High Court Of Allahabad

CIT vs. Durga Bansal Cold Storage & Ice Factory

Section 80J

Asst. Years 1976-77, 1977-78, 1978-79

R.K. Agrawal & Vikram Nath, JJ.

IT Ref. No. 100 of 1987

27th July, 2006

Counsel Appeared :

A.K. Mahajan, for the Revenue : None, for the Assessee

JUDGMENT

By the court :

The Tribunal, Allahabad, has referred the following question of law under s. 256(1) of the IT Act, 1961 (hereinafter referred to as “the Act”), for opinion of this Court :

“Whether, on the facts and in the circumstances of the case, the Tribunal was justified in holding that the assessee was entitled to the deduction under s. 80J on the capital employed in the two chambers added to the existing cold storage ?”

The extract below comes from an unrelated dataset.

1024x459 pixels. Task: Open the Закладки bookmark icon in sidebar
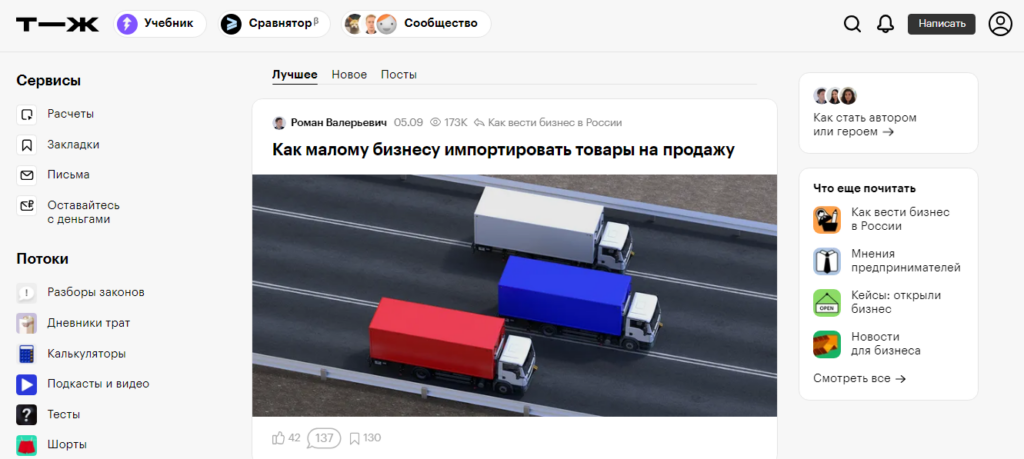pos(27,145)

2. The reference relates to the asst. yrs. 1976-77 to 1978-79. Briefly stated the facts giving rise to the present reference are as follows : The assessee firm was running a cold storage. Amongst other things, it claimed relief under s. 80J, as a new industrial undertaking. The ITO disallowed the claim on the similar reasons as given in the asst. yrs. 1974-75 and 1975-76, namely, that the assessee did not employ 10 or more workers and that there was no separate independent viable unit which came into existence and that the new unit was formed by transfer of machinery, etc., previously used for business purposes. In short, the ITO found that the conditions have not been fulfilled for the asst. yr. 1976-77. Similar disallowance was made by the ITO in respect of other assessment years under reference.

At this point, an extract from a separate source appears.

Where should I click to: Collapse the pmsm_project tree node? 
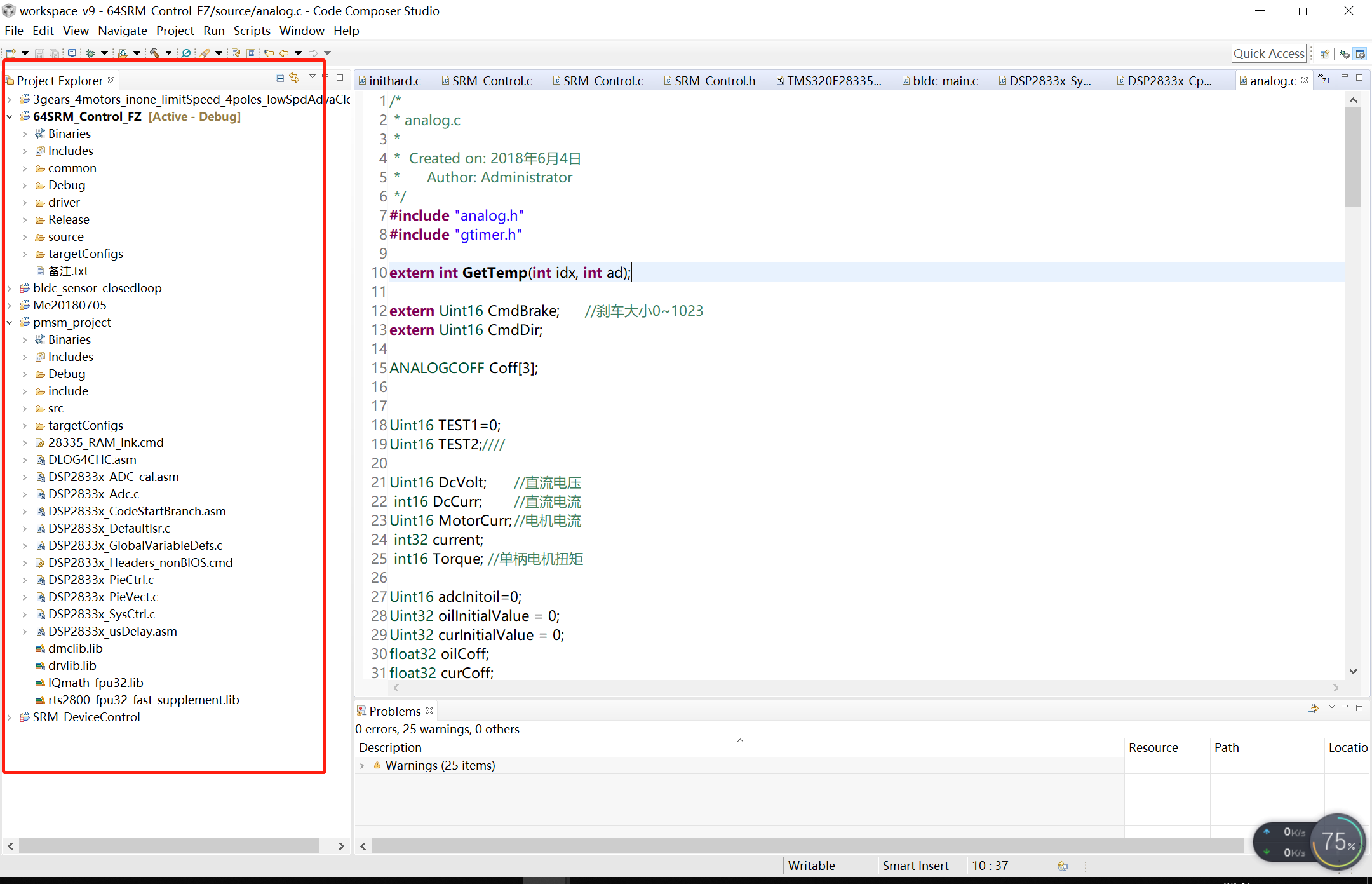[x=10, y=323]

3. The assessee took up the matter before the CIT(A) and contended that the Tribunal in the case of the assessee itself vide order for the asst. yr. 1975-76, dt. 16th May, 1981, and also for the asst. yr. 1974-75, dt. 7th Sept., 1981, held that the conditions laid down under s. 80J(4) were not applicable in the case of cold storage and it was confined to an undertaking doing manufacture or production. The CIT(A) also noted that his predecessor for the asst. yr. 1975-76 found that there was a separate independent viable unit. He noted that after the remand order, the ITO conceded that there were separate connections. The present CIT(A) agreed with the decisions for the earlier years and held that there was a separate independent viable unit for which a claim under s. 80J has been made. The CIT(A) following his earlier order as indicated above, allowed the claim of the assessee for the next two years also.

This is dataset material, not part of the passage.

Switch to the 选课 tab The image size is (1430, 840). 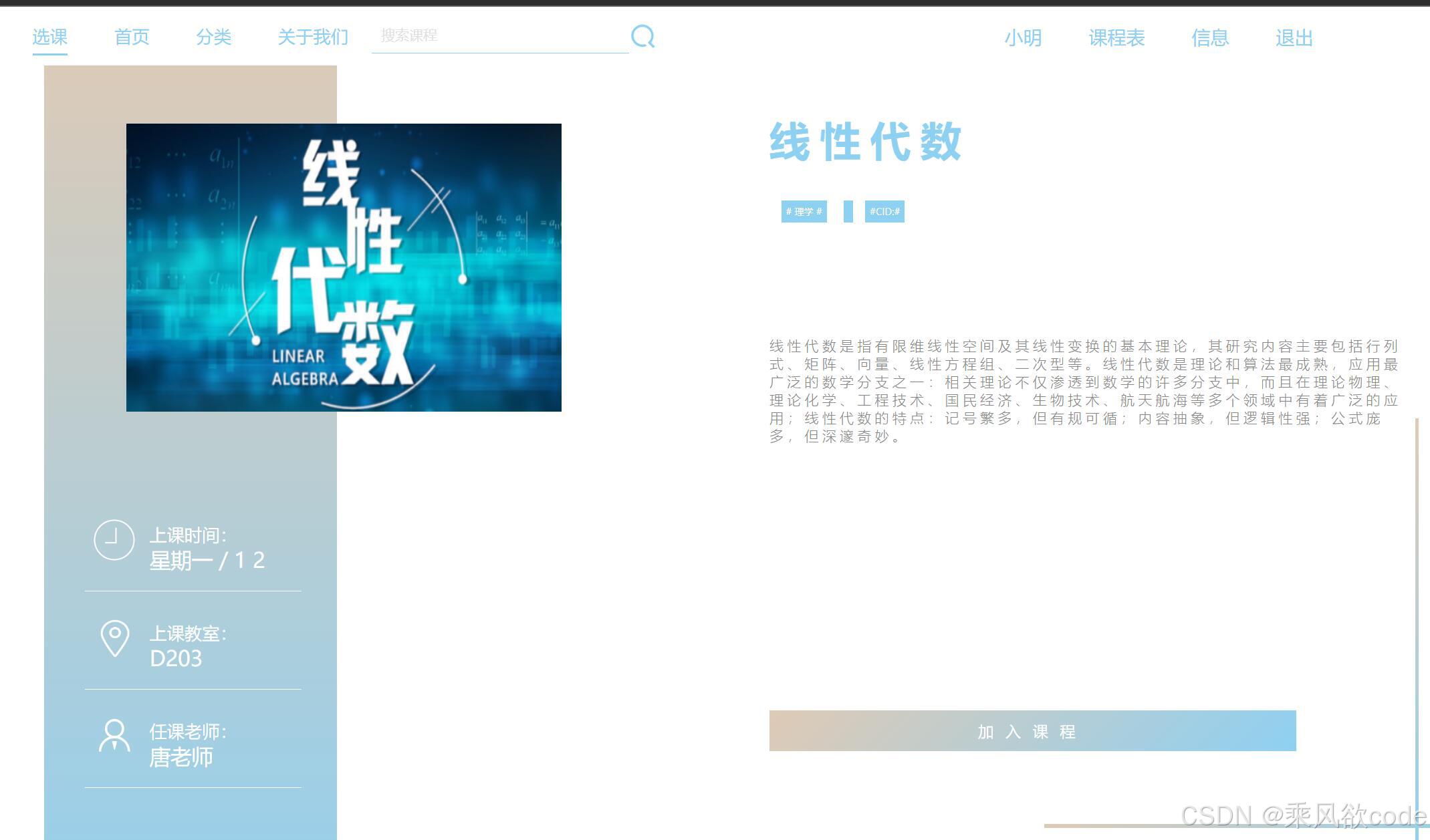coord(49,37)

4. The Revenue took up the matter before the Tribunal contending that the CIT(A) erred in directing the ITO to allow deduction under s. 80J when the earlier orders of the Tribunal had not been accepted by the Department. The Tribunal took up all the points for disposal by its common order as the facts of the case and the background were similar. The Tribunal heard both the sides and considered the decision of the Tribunal dt. 16th May, 1981, and was of the view that the dispute was covered by its earlier decision for the asst. yr. 1974-75 being ITA Nos. 1222 and 1342/All/1980. Following that decision, the Tribunal dismissed the appeals by the Revenue on the point.

5. We have heard Sri A.K. Mahajan, learned counsel for the Revenue. No one appears on behalf of the respondent.

6. We find that under s. 80J(2) of the Act, deduction in respect of profits and gains is also available to the existing cold storage. In the present case, the Tribunal held that the assessee was entitled to the deduction under s. 80J on the two chambers added to the existing cold storage. In this view of the matter, the Tribunal was right in giving the deduction under s. 80J.

7. We, therefore, answer the question referred to us in the affirmative, i.e., in favour of the assessee and against the Revenue. However, on the question giving rise to the present reference, the parties are left to bear their own costs.